• [Your goal]: Please copy, exactly as they appear below, the lines from the one containing "The height and width of the screenshot is (400, 700)." through the one containing "Task: Click the New badge next to Analytics".

• [Records for the exercise]:
━━━━━━━━

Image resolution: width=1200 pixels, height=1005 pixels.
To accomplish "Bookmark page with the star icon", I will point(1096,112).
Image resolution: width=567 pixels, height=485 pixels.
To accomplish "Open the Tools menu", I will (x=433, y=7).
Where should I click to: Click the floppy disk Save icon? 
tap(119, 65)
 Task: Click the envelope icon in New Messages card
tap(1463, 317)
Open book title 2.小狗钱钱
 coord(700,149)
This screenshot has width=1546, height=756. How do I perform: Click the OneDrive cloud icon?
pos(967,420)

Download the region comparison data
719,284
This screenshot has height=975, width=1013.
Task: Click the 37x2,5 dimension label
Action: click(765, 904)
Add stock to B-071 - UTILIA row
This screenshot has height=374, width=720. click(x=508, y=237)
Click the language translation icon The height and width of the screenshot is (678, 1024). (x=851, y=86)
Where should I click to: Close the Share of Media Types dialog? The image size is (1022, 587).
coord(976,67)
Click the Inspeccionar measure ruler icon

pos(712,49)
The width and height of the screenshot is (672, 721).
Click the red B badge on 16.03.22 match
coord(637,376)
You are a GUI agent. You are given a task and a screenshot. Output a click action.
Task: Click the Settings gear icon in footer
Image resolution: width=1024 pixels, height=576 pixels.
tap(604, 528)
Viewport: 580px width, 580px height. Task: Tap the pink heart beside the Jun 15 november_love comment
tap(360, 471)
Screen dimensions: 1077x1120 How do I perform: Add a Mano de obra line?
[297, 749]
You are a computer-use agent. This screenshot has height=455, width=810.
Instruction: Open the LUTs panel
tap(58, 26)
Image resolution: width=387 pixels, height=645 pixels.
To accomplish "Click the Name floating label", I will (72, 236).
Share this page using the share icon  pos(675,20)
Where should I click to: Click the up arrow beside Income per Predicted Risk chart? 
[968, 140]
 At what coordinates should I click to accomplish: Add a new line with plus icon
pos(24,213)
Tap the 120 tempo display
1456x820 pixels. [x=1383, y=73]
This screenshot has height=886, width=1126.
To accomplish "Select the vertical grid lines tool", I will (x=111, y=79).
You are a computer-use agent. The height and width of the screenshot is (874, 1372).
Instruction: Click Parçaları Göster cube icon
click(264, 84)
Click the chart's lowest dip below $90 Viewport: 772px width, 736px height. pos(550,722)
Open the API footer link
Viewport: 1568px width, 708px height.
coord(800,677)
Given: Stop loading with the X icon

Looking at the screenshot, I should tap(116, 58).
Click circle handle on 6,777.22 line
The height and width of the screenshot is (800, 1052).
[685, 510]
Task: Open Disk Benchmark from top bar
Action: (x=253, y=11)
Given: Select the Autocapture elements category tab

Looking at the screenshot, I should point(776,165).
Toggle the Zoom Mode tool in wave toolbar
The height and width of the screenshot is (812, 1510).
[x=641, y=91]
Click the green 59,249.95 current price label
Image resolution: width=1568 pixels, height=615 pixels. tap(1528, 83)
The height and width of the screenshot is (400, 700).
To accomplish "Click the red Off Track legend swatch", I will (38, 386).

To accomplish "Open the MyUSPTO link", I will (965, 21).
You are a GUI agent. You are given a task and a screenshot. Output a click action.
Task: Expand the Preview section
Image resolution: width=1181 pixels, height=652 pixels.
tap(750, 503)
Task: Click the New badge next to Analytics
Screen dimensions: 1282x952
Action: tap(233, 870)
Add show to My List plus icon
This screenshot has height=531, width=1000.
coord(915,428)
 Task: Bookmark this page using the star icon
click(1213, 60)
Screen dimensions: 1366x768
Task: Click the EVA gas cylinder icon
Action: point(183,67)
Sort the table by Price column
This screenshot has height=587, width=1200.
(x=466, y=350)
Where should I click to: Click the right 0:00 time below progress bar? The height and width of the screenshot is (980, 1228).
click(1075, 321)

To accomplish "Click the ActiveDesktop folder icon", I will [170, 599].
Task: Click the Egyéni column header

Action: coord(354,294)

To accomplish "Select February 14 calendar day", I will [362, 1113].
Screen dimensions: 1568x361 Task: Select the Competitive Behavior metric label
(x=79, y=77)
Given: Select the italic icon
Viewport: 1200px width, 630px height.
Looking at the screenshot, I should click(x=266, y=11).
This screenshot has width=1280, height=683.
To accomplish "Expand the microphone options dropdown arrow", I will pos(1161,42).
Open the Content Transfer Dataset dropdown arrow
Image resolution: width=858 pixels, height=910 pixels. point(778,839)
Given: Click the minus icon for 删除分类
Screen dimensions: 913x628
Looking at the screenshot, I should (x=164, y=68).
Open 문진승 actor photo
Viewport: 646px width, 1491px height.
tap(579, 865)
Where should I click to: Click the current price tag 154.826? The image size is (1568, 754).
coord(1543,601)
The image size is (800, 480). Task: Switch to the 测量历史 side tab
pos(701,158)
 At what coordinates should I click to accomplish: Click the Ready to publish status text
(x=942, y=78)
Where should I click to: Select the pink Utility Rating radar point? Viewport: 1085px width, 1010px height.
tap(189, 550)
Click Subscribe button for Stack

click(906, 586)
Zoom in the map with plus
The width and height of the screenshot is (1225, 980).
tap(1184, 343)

━━━━━━━━

• [Solution to this problem]:
The height and width of the screenshot is (400, 700).
To accomplish "Click the red Off Track legend swatch", I will (38, 386).

To accomplish "Open the MyUSPTO link", I will (965, 21).
You are a GUI agent. You are given a task and a screenshot. Output a click action.
Task: Expand the Preview section
Image resolution: width=1181 pixels, height=652 pixels.
tap(750, 503)
Task: Click the New badge next to Analytics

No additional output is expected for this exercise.